Concerns about Trubisky go back years. He spent three years on the bench at the University of North Carolina, unable to win the starting job until his fourth year, when he had a modest season. The Bears traded up from the no. 3 pick in the 2017 draft to the no. 2 pick to take Trubisky despite bidding against nobody, then the next two quarterbacks off the board were Patrick Mahomes and Deshaun Watson. Two years later those players are MVP candidates while Trubisky is still not capable of working an offense of more than half-field reads. A half-field read is exactly what it sounds like: The offensive coordinator calls a play that cuts the field in half so the quarterback doesn’t have to read the whole field. It’s a trick usually used for rookie quarterbacks adjusting to the NFL, but in Year 3 Trubisky still struggles to see the whole field or make basic NFL throws consistently. He underthrows players, he overthrows players, and he throws into closing windows because he notices them too late. Hell, he even struggles with basic NFL decisions, like not throwing across his body into good coverage.

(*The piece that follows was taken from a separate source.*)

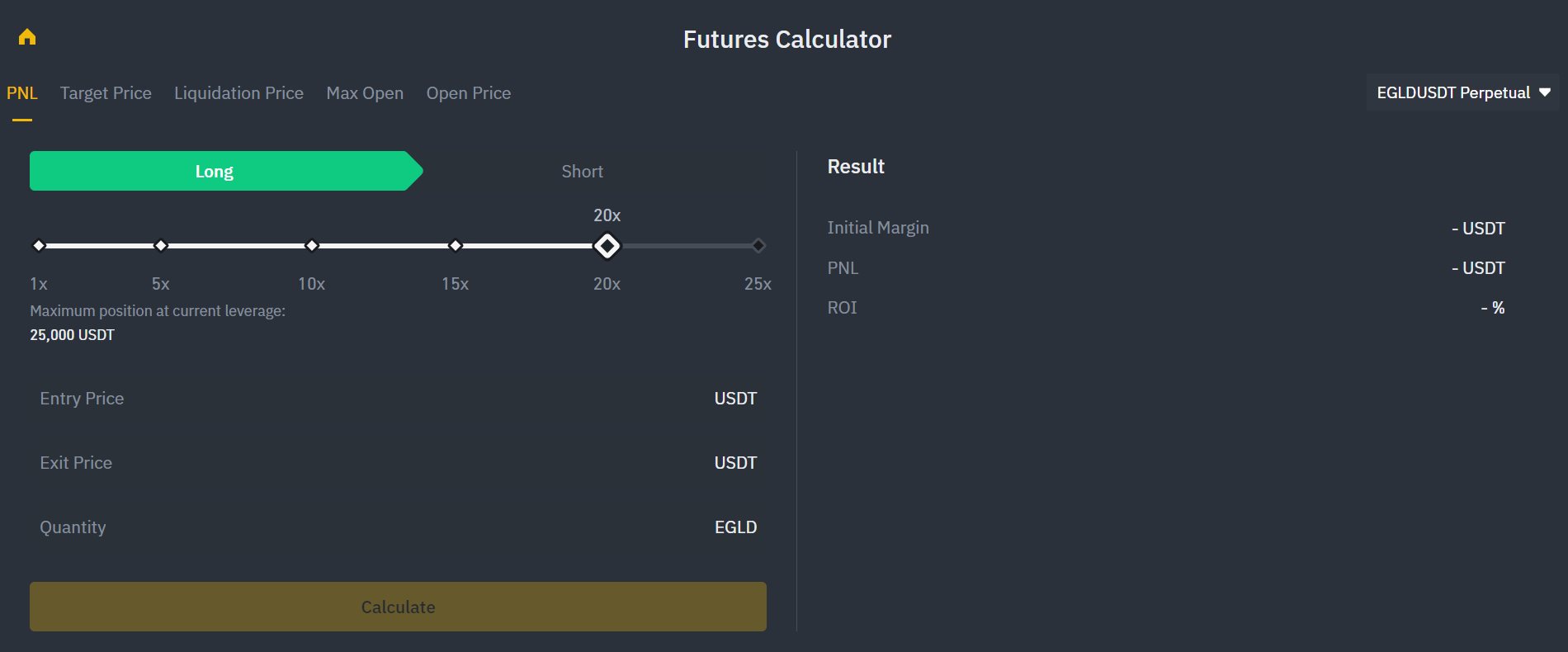Select the Open Price tab
The height and width of the screenshot is (652, 1568).
pos(469,93)
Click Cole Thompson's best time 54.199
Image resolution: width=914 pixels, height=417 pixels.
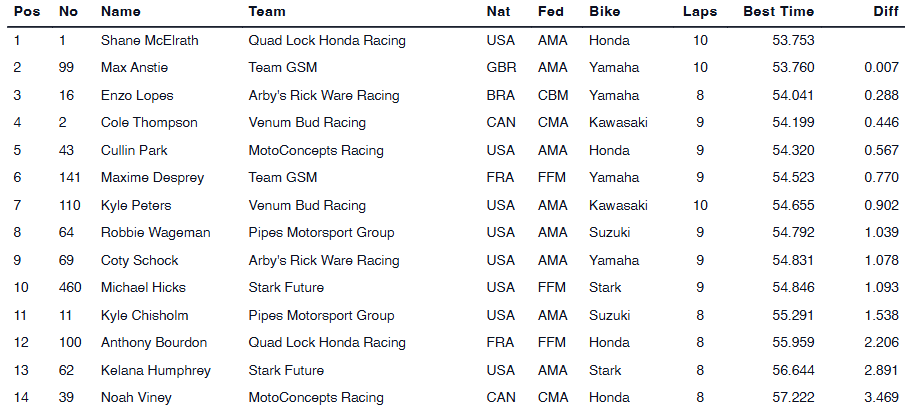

This is what Trubisky’s done his entire NFL career. He doesn’t look much better now than he did two years ago, which is the most concerning thing you can say about a healthy third-year quarterback. Bears head coach Matt Nagy came from Kansas City, where he helped Alex Smith, but he’s not a miracle worker.
Trubisky’s outing is a shame considering he was put in position to succeed by his teammates. Rookie running back David Montgomery was great in limited action, and it seems like his college talent for tackle-breaking will translate to the NFL. Top receiver Allen Robinson looks to have recaptured his pre-ACL-tear form as one of the league’s most underrated receivers (poor Robinson has gone from Bortles to Trubisky). The defense looked best of all, barely missing a beat after last year’s epic run under new defensive coordinator Chuck Pagano, despite year-to-year defensive performance being difficult to repeat. There is little more the Bears can ask of Khalil Mack and their defense beyond holding Green Bay to 10 points, the fewest they have scored in a game that Rodgers finished since November of 2015, which was against the eventual Super Bowl champion Denver Broncos. But with Trubisky at quarterback, even that isn’t enough.
“We knew if we could get Mitchell Trubisky to play quarterback we could win,” Packers cornerback Tramon Williams told WFRV Sports’ Lily Zhao after the game. For the Bears, it’s hard not to think that from the opposite perspective: As long as Trubisky plays quarterback, they could always lose.